I think that's aptly titled, and frankly I don't think I should even bother with the rest of the post because I'm pretty sure that everyone knows what this means and probably don't have to spell it out... fine, be that way!
It started off with Oliver Cyst making an appearance. Hadn't been visited by Oliver in quite some time and frankly I have no idea why he decided to pop up and cause agony over the simplest of movements. Who is Oliver Cyst? My gah, really, I don't have time to go into all of that fiasco, suffice it to say its a cyst in my left wrist that decides to pop up once in a while and make me miserable.
Then Sam, our spineless, bionic hip puppy was outside running, yipped and now is limping. Every time Sam limps, its the sound of the cash register. Sam can't just sprain something, Sam always has to have some kind of bizarro injury that costs us large amounts of money. Please note that anyone posting a comment suggesting we are insane for spending thousands on a dog or suggesting we have him put to sleep will be hunted down and maimed, refused medical care, then put to sleep. Better yet, throw your child off the roof and then let me bitch at you for taking it to the doctor, and while you wring your hands nervously, I'll suggest you put your broken child to sleep... in other words, bite me.
So, on top of that, I go into the back room and discover that our water heater is leaking water all over. Well just spiffy keen shoot me now! Lucky for us, our water heater is covered under the expensive mondo warranty policy thingie that says they'll just replace that sucker for little to no money or fix it for the same pittance of money. Everything is covered... see the picture below and please point out to me what you think isn't covered (I made it easy with arrows), then guess what exactly is wrong with our water heater.
Yep, the water heater repair guy shows up, pronounces the water heater (that's covered) is just fine, the problem is the leaking pipe leading to the water heater, and the "reserve" tank connected to the water heater... both of which are NOT covered under our handy warranty program... of course. FINE, so fix these issues.... but he can't because he's not a plumber, he's just a water heater guy (I would think that you would need to be both, but apparently he's just a specialist on water heaters), but he was nice enough to send a message to the plumbers and tell them that its an emergency, that water is leaking all over, and since its Friday at 4pm... I should expect to hear from someone on Monday. Gosh, good thing he said it was an emergency, otherwise it may be months before I hear from someone apparently.
In the meantime, he told me that I need to turn off the breaker to the heat pump and shut off the hot water... um... really?

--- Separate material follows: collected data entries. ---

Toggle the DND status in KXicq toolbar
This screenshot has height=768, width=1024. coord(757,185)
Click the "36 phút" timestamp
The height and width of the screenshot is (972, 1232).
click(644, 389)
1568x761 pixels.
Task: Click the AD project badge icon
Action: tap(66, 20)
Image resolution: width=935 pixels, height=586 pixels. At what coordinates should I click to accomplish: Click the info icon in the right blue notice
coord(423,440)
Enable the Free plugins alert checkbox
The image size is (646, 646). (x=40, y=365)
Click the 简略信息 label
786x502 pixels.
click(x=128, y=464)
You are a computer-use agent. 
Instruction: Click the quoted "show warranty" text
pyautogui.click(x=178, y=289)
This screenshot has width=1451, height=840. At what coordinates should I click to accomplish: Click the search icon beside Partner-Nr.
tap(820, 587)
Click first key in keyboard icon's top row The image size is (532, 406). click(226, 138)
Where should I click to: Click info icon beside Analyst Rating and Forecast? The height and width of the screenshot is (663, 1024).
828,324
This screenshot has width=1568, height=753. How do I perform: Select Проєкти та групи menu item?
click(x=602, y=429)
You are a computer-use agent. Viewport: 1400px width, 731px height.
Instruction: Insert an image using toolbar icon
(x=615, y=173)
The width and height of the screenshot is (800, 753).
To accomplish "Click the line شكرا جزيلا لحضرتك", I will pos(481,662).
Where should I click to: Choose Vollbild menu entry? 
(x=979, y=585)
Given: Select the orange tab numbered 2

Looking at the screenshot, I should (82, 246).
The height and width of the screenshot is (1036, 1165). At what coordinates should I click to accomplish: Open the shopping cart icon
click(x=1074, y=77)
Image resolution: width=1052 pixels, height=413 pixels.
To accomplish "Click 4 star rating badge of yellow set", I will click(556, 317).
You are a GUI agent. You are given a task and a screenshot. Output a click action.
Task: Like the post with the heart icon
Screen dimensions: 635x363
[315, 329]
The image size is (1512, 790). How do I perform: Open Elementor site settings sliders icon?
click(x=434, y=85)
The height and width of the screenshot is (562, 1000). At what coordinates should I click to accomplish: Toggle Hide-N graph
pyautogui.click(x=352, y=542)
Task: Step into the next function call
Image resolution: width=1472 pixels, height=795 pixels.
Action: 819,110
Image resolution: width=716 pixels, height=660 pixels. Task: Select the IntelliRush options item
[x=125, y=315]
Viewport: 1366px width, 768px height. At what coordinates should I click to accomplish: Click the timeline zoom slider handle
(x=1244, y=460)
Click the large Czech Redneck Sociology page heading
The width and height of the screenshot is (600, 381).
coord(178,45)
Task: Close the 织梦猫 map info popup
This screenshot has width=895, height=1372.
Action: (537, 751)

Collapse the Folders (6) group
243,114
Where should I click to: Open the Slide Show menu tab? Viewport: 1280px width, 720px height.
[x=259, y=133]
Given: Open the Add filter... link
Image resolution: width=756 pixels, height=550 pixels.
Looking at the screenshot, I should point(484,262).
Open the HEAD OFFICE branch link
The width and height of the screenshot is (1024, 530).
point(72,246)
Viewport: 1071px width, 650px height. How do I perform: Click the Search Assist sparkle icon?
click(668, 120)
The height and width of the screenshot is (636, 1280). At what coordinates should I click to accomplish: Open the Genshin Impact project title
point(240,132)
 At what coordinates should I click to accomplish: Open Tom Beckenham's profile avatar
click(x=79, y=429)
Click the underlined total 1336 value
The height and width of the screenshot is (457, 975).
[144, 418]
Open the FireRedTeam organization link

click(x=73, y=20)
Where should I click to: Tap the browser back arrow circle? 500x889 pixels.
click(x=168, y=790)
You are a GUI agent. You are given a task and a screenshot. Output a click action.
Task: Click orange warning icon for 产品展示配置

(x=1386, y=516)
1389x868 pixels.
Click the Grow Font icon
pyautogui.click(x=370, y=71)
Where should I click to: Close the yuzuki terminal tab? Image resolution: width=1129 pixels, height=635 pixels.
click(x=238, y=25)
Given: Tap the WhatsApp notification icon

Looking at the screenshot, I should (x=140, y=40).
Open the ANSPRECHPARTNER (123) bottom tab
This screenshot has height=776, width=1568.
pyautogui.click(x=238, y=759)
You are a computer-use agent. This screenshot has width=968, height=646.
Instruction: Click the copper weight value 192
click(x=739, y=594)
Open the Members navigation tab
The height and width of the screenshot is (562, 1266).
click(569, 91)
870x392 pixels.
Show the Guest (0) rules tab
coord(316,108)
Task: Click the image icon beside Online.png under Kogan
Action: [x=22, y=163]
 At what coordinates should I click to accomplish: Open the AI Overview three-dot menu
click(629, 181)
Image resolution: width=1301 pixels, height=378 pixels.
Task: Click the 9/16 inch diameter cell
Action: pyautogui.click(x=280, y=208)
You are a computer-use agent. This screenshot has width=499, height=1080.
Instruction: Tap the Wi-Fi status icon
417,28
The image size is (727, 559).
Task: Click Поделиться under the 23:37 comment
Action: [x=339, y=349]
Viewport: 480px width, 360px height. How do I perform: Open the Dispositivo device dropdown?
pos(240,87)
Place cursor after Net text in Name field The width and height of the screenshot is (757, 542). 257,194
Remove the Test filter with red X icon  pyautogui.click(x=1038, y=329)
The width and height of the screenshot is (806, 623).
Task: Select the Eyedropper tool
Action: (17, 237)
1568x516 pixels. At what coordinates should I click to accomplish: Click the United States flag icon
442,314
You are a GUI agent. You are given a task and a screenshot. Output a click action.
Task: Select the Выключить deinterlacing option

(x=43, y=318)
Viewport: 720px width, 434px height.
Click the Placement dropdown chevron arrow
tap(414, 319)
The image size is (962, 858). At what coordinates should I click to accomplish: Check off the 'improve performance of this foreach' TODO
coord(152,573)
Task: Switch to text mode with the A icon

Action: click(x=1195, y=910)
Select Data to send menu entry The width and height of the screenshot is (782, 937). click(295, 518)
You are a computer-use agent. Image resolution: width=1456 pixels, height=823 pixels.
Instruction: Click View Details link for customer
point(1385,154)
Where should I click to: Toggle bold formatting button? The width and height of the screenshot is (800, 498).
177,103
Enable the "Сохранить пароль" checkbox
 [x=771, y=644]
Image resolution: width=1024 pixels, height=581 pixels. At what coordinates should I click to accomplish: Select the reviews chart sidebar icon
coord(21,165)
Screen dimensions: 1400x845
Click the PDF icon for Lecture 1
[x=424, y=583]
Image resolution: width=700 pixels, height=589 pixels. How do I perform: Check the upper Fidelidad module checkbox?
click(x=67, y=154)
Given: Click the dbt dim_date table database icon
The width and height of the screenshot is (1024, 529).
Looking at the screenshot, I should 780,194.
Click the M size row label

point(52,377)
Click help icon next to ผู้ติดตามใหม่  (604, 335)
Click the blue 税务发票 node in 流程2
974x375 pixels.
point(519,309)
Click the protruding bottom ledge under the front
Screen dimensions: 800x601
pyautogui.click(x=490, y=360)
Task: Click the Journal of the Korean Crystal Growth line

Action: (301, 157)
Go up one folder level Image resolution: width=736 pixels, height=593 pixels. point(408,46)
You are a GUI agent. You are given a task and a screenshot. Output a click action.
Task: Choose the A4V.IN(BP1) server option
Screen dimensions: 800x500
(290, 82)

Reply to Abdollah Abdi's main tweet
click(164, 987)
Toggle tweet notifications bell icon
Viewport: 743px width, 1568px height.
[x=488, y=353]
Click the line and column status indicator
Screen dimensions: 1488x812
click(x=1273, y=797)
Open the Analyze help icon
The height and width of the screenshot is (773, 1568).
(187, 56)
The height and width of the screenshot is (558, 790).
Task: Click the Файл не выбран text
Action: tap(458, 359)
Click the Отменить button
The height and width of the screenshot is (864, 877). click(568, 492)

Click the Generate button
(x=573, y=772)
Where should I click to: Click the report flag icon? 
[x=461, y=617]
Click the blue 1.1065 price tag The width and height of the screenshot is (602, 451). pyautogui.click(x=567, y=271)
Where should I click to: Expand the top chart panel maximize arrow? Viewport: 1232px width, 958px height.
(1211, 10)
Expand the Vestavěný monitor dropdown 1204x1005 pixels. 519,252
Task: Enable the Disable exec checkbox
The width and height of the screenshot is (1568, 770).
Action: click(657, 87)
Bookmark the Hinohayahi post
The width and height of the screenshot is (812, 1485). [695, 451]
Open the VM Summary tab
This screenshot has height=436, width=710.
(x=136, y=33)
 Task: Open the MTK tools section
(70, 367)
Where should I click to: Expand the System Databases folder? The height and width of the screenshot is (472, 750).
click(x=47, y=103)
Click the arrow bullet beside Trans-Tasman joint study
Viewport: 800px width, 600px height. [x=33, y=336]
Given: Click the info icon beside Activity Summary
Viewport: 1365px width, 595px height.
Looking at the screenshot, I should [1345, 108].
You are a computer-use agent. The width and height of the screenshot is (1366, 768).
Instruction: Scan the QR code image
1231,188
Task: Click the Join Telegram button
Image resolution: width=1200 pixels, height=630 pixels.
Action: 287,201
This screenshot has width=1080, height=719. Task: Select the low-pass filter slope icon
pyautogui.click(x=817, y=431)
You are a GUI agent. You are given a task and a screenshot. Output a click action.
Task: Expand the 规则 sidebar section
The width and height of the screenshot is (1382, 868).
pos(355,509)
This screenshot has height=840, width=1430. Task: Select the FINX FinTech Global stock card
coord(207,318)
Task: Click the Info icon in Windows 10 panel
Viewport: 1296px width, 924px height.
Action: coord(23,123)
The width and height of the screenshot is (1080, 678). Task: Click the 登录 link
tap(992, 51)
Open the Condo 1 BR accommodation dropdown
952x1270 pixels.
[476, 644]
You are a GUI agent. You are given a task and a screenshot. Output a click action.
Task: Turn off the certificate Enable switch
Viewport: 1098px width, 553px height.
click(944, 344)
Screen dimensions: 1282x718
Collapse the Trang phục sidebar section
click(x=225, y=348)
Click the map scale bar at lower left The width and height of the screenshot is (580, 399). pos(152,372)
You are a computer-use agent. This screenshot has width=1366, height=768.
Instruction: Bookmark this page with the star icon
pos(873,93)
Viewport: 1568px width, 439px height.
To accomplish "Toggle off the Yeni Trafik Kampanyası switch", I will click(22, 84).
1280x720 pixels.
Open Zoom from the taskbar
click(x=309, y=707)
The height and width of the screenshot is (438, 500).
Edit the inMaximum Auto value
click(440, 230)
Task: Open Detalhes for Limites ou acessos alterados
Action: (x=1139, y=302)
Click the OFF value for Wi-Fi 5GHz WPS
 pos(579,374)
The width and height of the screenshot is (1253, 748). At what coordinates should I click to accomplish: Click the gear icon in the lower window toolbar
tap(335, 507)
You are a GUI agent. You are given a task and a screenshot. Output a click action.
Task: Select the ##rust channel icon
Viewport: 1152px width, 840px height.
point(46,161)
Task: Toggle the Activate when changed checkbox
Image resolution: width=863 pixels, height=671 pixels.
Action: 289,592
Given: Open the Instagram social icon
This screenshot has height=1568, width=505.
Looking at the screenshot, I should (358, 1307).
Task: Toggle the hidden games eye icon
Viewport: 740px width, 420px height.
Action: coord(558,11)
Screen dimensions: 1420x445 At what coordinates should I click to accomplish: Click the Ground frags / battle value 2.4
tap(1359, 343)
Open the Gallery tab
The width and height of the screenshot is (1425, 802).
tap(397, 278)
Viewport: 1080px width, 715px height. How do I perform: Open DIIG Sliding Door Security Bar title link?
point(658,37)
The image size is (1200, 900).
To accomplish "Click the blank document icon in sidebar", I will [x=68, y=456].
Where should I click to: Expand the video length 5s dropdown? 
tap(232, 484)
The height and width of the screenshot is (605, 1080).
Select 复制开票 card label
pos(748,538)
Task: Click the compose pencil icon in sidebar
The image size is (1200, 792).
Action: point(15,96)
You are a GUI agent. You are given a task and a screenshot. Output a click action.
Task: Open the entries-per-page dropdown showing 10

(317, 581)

I mean its actually been leaking for 2 weeks actually and seems to work just fine, what's the big deal... and what do you mean no hot water until the plumbers fix it... SONOFA....
Saturday afternoon rolls around and the plumbers call, all chipper and happy. Apparently the "reserve" tank is a special thing that the Anne Arundel County code enforcement people receive a kick back on and have made it mandatory that all homes have them, so that's why they cost $300. My 80 gallon water heater cost $300, so you're telling me that the itty bitty whatever the frick tiny mandatory piece of crap leaking goofy looking thing that does absolutely NOTHING is going to cost me the same as my water heater, that isn't covered in this repair, and the replacing of the leaking pipe is going to cost me. Its at this point, standing in the kitchen with a sink full of dirty dishes, reeking like a homeless person with nasty hair, pile of dirty clothes gathering because I have no hot water, I began weeping and laughing because the soonest they can come out is Monday afternoon.
Sure, why not, I've got some dog wipes that says they will make my coat silky smooth and some baby wipes for that deep down clean so I can go to work looking professional... ok, actually I never go to work looking professional, unless its professionally demented, but I do tend to smell like grapefruit extract and cucumber soap and some flowery shampoo stuff, not like I haven't bathed since Friday.
Needless to say, I'll be showing up to work long enough to say that I'm out for the rest of the day, then I'll be at home pacing and waiting for the plumbers to show up... then soaking in a hot tub once there is glorious hot water again.